→ Exercise material
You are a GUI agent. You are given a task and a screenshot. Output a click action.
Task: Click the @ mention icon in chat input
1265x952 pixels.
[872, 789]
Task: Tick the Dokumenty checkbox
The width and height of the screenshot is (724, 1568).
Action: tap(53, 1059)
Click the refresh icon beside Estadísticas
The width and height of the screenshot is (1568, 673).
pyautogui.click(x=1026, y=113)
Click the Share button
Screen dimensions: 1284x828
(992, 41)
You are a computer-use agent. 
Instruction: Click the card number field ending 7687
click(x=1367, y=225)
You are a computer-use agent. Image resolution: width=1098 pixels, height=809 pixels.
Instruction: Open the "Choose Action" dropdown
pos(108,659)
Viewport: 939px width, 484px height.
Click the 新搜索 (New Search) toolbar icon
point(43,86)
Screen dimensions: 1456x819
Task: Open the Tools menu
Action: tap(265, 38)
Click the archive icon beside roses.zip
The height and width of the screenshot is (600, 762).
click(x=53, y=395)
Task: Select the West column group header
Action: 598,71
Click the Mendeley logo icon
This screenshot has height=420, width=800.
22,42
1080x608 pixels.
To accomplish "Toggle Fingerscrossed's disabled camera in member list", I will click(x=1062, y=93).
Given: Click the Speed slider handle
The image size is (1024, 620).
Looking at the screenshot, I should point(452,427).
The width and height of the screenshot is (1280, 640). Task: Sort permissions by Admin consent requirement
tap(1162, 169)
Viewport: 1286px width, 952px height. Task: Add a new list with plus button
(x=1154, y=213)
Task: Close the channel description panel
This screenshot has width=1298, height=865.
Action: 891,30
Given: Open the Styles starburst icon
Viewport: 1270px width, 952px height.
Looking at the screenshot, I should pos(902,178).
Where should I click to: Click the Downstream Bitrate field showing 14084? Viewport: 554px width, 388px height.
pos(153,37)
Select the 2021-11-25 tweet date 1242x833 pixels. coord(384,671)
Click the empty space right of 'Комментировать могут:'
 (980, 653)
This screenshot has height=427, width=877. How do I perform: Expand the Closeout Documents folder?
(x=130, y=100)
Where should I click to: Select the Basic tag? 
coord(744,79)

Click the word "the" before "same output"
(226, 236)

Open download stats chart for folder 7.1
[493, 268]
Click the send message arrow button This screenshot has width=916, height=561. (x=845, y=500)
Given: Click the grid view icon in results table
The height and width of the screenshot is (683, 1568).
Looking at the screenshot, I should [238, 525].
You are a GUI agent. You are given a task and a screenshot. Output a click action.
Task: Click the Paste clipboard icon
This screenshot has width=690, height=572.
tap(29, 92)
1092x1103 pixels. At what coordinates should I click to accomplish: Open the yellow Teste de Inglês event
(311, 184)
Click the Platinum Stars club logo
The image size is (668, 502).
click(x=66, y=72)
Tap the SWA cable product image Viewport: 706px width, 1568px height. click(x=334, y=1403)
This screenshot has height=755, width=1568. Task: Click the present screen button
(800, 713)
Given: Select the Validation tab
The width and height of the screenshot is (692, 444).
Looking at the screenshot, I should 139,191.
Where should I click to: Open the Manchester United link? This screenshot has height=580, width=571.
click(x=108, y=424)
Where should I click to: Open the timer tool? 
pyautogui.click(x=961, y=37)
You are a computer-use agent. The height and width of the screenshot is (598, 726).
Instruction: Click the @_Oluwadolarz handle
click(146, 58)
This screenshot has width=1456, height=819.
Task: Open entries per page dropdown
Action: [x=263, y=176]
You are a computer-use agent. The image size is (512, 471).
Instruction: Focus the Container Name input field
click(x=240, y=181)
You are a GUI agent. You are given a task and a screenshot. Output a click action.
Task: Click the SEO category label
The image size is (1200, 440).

→ Set problem
Rewrite the data above, putting "desktop assistant" wherever "computer-use agent" appears and changing nothing else.

→ Output
You are a GUI agent. You are given a task and a screenshot. Output a click action.
Task: Click the @ mention icon in chat input
1265x952 pixels.
[872, 789]
Task: Tick the Dokumenty checkbox
The width and height of the screenshot is (724, 1568).
Action: tap(53, 1059)
Click the refresh icon beside Estadísticas
The width and height of the screenshot is (1568, 673).
pyautogui.click(x=1026, y=113)
Click the Share button
Screen dimensions: 1284x828
(992, 41)
You are a desktop assistant. 
Instruction: Click the card number field ending 7687
click(x=1367, y=225)
You are a desktop assistant. Image resolution: width=1098 pixels, height=809 pixels.
Instruction: Open the "Choose Action" dropdown
pos(108,659)
Viewport: 939px width, 484px height.
Click the 新搜索 (New Search) toolbar icon
point(43,86)
Screen dimensions: 1456x819
Task: Open the Tools menu
Action: tap(265, 38)
Click the archive icon beside roses.zip
The height and width of the screenshot is (600, 762).
click(x=53, y=395)
Task: Select the West column group header
Action: 598,71
Click the Mendeley logo icon
This screenshot has height=420, width=800.
22,42
1080x608 pixels.
To accomplish "Toggle Fingerscrossed's disabled camera in member list", I will click(x=1062, y=93).
Given: Click the Speed slider handle
The image size is (1024, 620).
Looking at the screenshot, I should point(452,427).
The width and height of the screenshot is (1280, 640). Task: Sort permissions by Admin consent requirement
tap(1162, 169)
Viewport: 1286px width, 952px height. Task: Add a new list with plus button
(x=1154, y=213)
Task: Close the channel description panel
This screenshot has width=1298, height=865.
Action: 891,30
Given: Open the Styles starburst icon
Viewport: 1270px width, 952px height.
Looking at the screenshot, I should pos(902,178).
Where should I click to: Click the Downstream Bitrate field showing 14084? Viewport: 554px width, 388px height.
pos(153,37)
Select the 2021-11-25 tweet date 1242x833 pixels. coord(384,671)
Click the empty space right of 'Комментировать могут:'
 (980, 653)
This screenshot has height=427, width=877. How do I perform: Expand the Closeout Documents folder?
(x=130, y=100)
Where should I click to: Select the Basic tag? 
coord(744,79)

Click the word "the" before "same output"
(226, 236)

Open download stats chart for folder 7.1
[493, 268]
Click the send message arrow button This screenshot has width=916, height=561. (x=845, y=500)
Given: Click the grid view icon in results table
The height and width of the screenshot is (683, 1568).
Looking at the screenshot, I should [238, 525].
You are a GUI agent. You are given a task and a screenshot. Output a click action.
Task: Click the Paste clipboard icon
This screenshot has width=690, height=572.
tap(29, 92)
1092x1103 pixels. At what coordinates should I click to accomplish: Open the yellow Teste de Inglês event
(311, 184)
Click the Platinum Stars club logo
The image size is (668, 502).
click(x=66, y=72)
Tap the SWA cable product image Viewport: 706px width, 1568px height. click(x=334, y=1403)
This screenshot has height=755, width=1568. Task: Click the present screen button
(800, 713)
Given: Select the Validation tab
The width and height of the screenshot is (692, 444).
Looking at the screenshot, I should 139,191.
Where should I click to: Open the Manchester United link? This screenshot has height=580, width=571.
click(x=108, y=424)
Where should I click to: Open the timer tool? 
pyautogui.click(x=961, y=37)
You are a desktop assistant. The height and width of the screenshot is (598, 726).
Instruction: Click the @_Oluwadolarz handle
click(146, 58)
This screenshot has width=1456, height=819.
Task: Open entries per page dropdown
Action: [x=263, y=176]
You are a desktop assistant. The image size is (512, 471).
Instruction: Focus the Container Name input field
click(x=240, y=181)
You are a GUI agent. You are given a task and a screenshot. Output a click action.
Task: Click the SEO category label
The image size is (1200, 440).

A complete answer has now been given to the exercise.